Criticisms Or Drawbacks Of Profit Maximization Objectives

The Best of Brian Tracy
Although profit maximization objective is widely known objective of a firm, some theorists have raised doubts on the validity of this objective. They have criticized the profit maximization objective on the following grounds:

1. The profit maximization objective ignores the timing of returns. It equates a dollar received today with a dollar received in the future. In fact, $ 100 today is valued more than $ 100 received after one year. It is because the money received in earlier period may be reinvestable to earn more.

2. The critics of profit maximization objective argue that it ignores the risk associated with stream of cash flow of the project. For example, the total profit from two projects may be same but the profit from one project may be fluctuating widely than the profit from the other project. The firm with wider fluctuation in profit is riskier. This fact is ignored by profit maximization objective.

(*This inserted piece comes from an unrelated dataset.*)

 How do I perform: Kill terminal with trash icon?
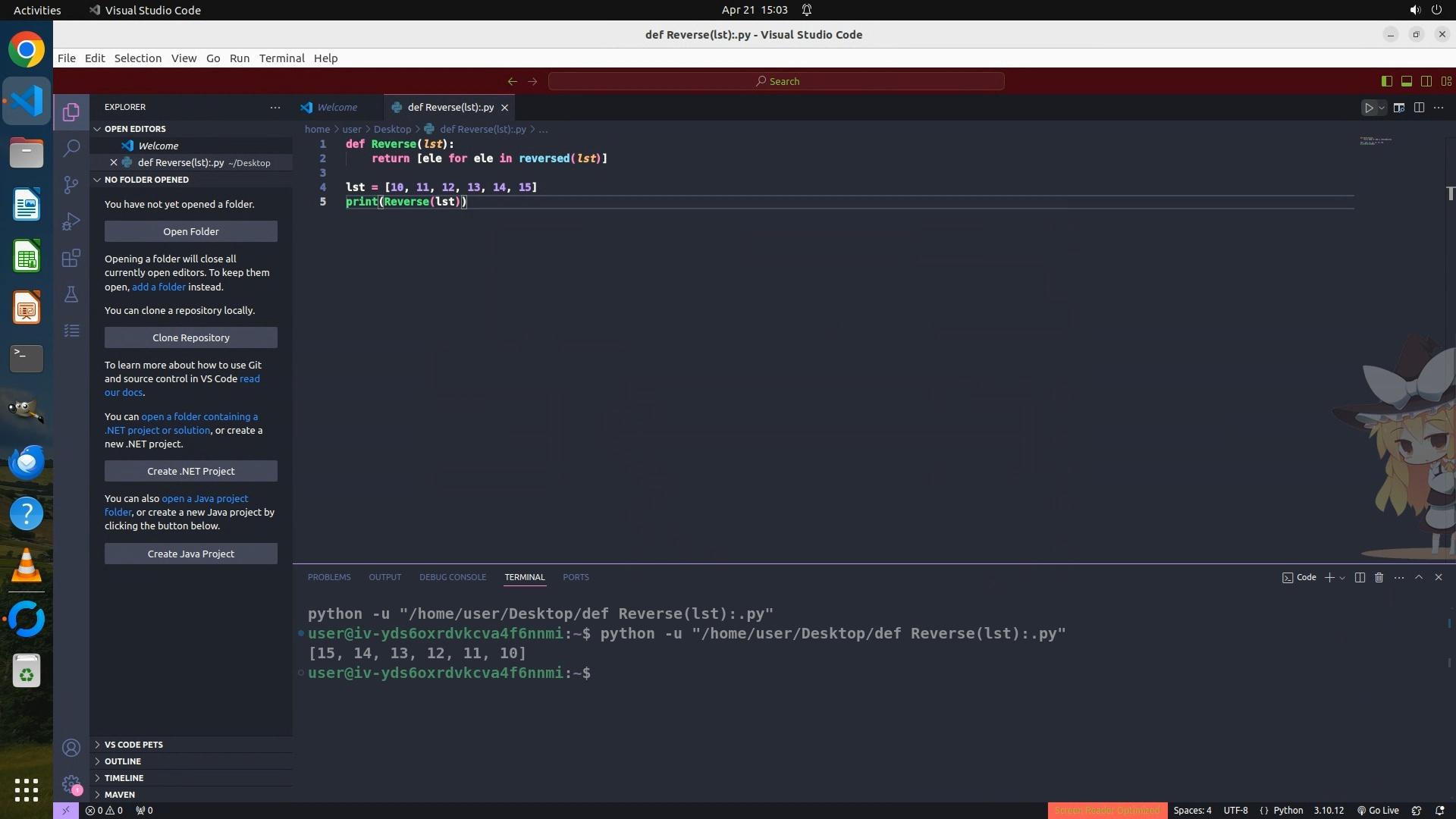(x=1379, y=577)

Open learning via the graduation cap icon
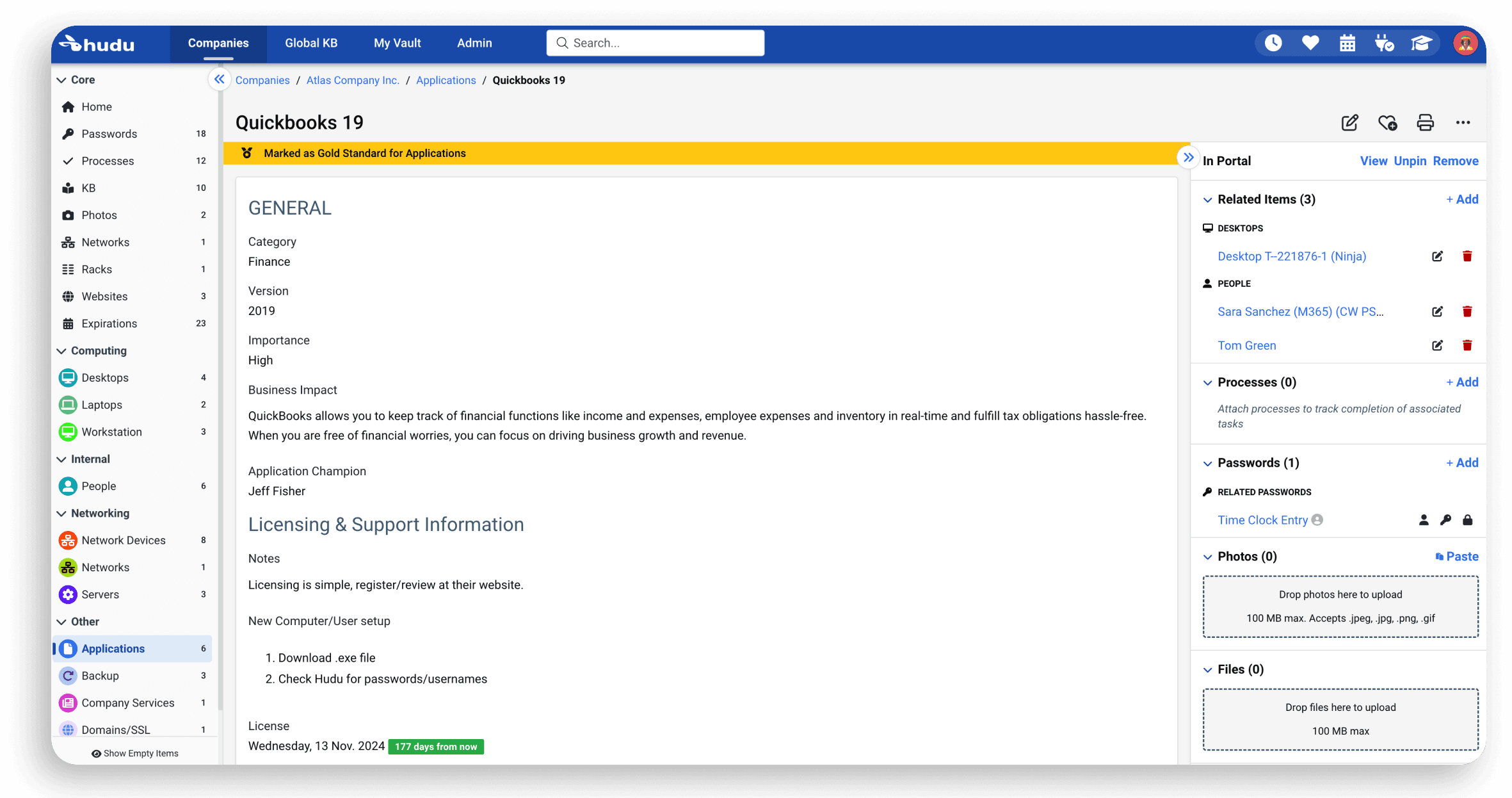tap(1421, 42)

3. The profit maximization objective has greater relevance to a perfectly competitive firm than to a monopoly firm. Critics argue that a monopoly firm would be earning super normal profit more or less automatically.

4. Today large-scale corporate type of organizations exist. Different stakeholders such as owners, managers, customers, creditors, and employees are directly connected with the organization. The interest of each member in this organizational collusion cannot be achieved with the sole objective of profit maximization.

5. The profit maximization objective of the firm has greater relevance to short-run. In long-run, a firm cannot survive with this objective.

6. If all firms keep profit maximization as the primary objective, they may commit unfair practice to maximize profit.